> _Action item_:
Lines with the string "computer" are to be identified in the listing and copied.

####################

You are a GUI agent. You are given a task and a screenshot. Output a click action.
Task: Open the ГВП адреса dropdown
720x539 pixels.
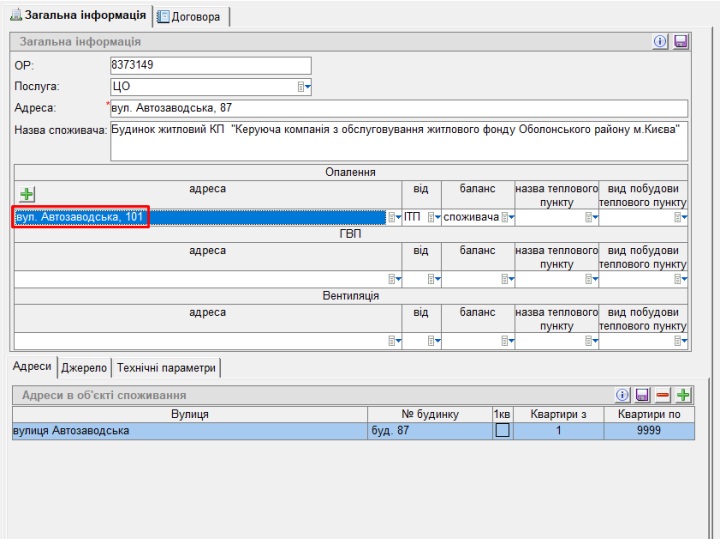tap(394, 280)
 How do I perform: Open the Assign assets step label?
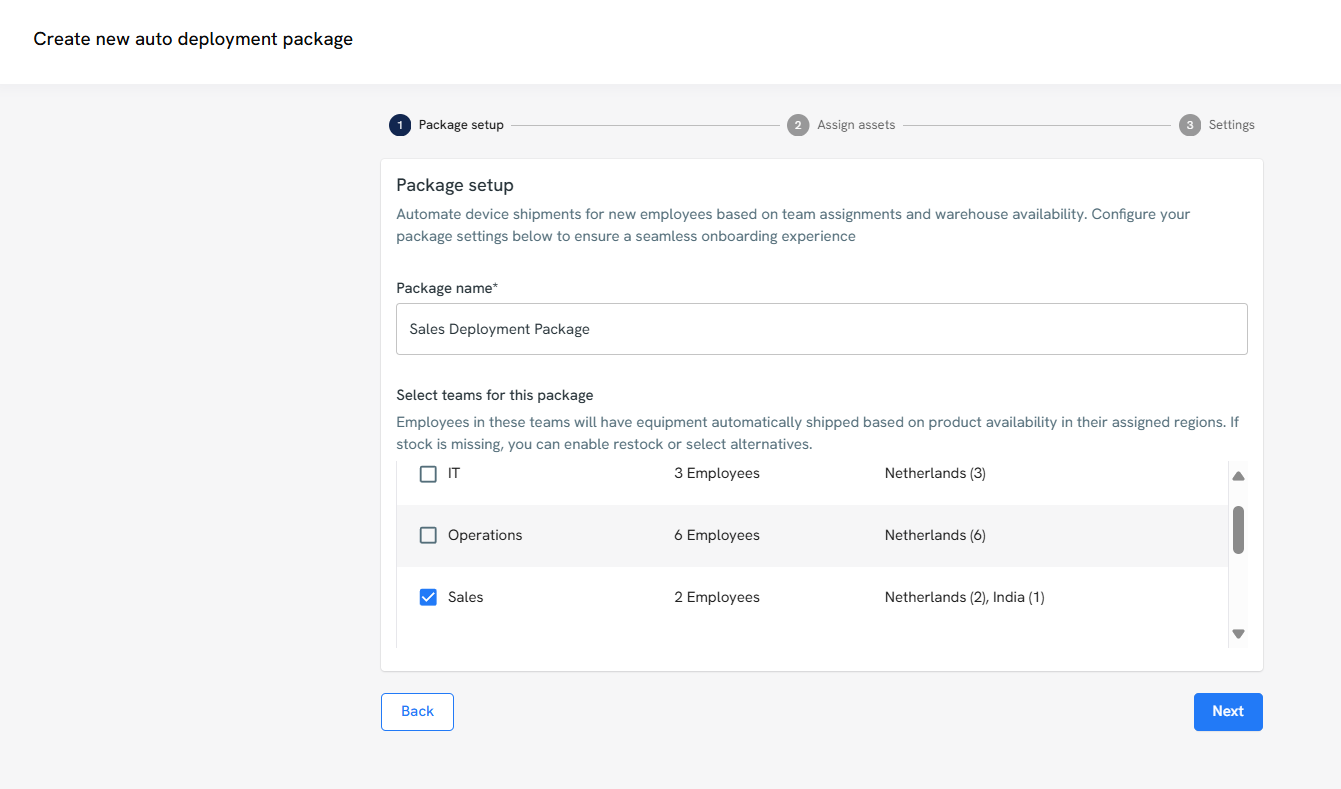pyautogui.click(x=856, y=125)
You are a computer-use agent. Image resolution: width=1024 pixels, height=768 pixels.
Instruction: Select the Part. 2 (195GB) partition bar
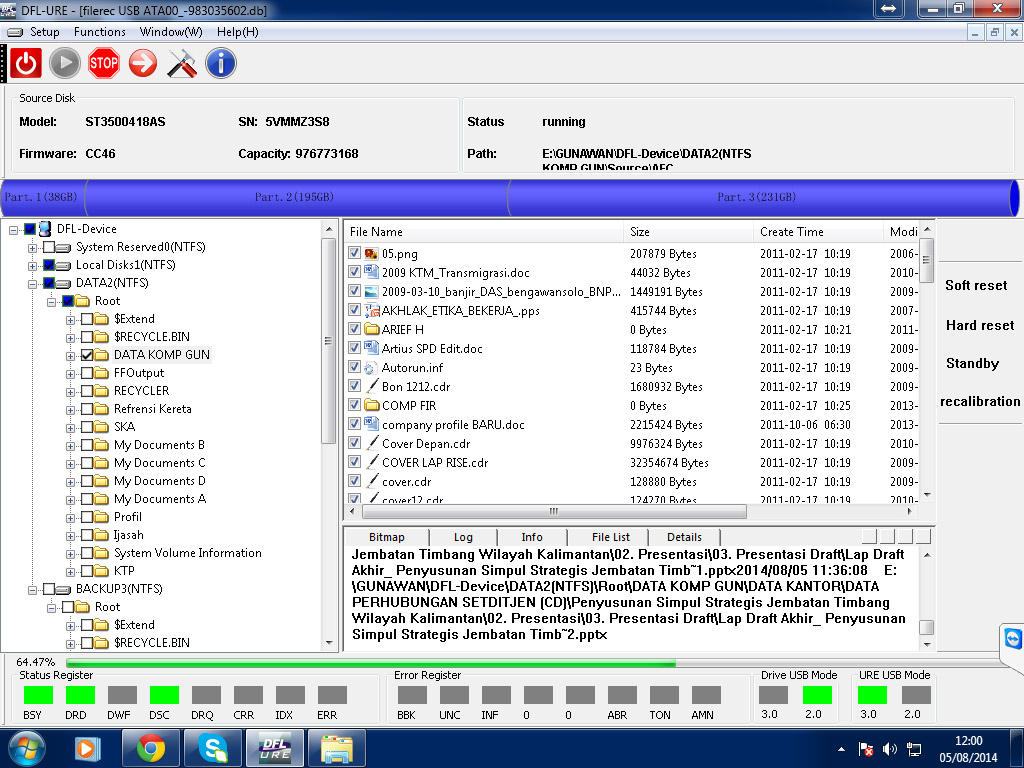click(294, 197)
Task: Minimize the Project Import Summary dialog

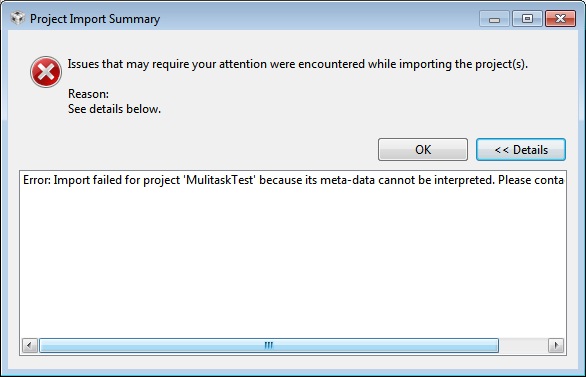Action: coord(494,18)
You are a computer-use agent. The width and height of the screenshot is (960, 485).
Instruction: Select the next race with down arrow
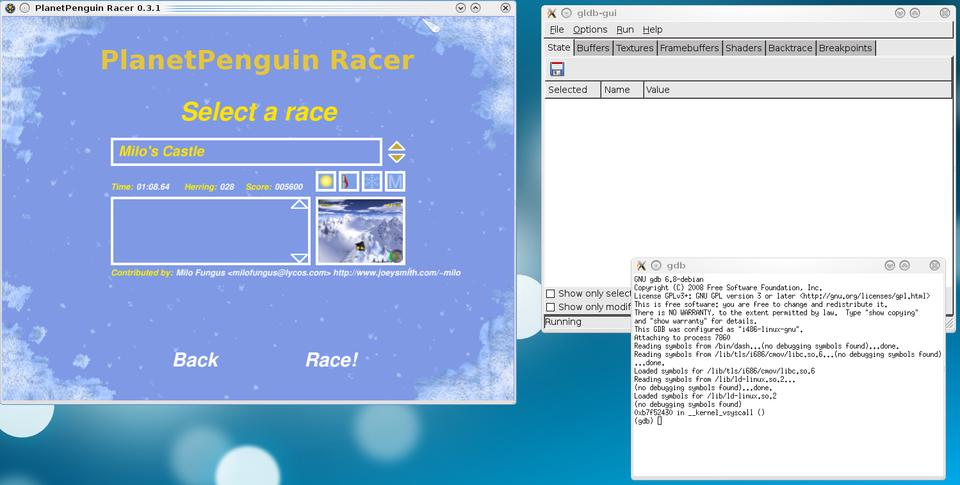pyautogui.click(x=397, y=157)
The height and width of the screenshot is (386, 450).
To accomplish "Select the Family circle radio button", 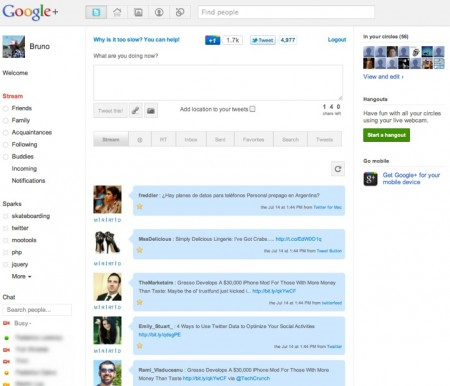I will point(5,120).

####################

> _Response for this exercise_:
You are a computer-use agent. Image resolution: width=1024 pixels, height=768 pixels.
You are a computer-use agent. The width and height of the screenshot is (960, 485).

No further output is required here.